───── 文本摘录

实现一 [ref. C++ Primer 3/e,p.765]

#include <cstddef>
#include <iostream>

using namespace std;

class Screen {
public:
    Screen(int x) : i(x)
    { }

    int get()
    {
        return i;
    }

    // 默认 static
    void *operator new(size_t);

    // 默认 static
    void operator delete(void*, size_t);

private:
    Screen *next;  // 这种设计会引发多耗用一个 next 的疑虑,下种实现更好
    static Screen *freeStore;
    static const int screenChunk;
private:
    int i;
};

Screen *Screen::freeStore = 0;
const int Screen::screenChunk = 24;

void *Screen::operator new(size_t size)
{
    Screen *p;
    if (!freeStore)

──────────
───── 提取条目

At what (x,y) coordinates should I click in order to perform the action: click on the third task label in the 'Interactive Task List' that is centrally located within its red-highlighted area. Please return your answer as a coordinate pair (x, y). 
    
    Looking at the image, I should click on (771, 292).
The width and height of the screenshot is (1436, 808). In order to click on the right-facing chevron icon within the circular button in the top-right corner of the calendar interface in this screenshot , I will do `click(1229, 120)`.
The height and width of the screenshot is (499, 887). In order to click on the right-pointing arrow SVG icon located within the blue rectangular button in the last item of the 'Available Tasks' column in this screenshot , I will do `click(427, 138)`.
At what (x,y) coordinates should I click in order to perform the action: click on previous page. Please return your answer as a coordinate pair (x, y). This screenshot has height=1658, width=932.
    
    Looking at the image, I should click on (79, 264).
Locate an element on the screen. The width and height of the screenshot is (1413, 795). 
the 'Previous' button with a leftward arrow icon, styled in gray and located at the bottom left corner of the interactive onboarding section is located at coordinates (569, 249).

──────────

任务说明
在这段 Screen 类代码中,静态成员 screenChunk 被初始化为多少?

参考答案
screenChunk 被初始化为 24。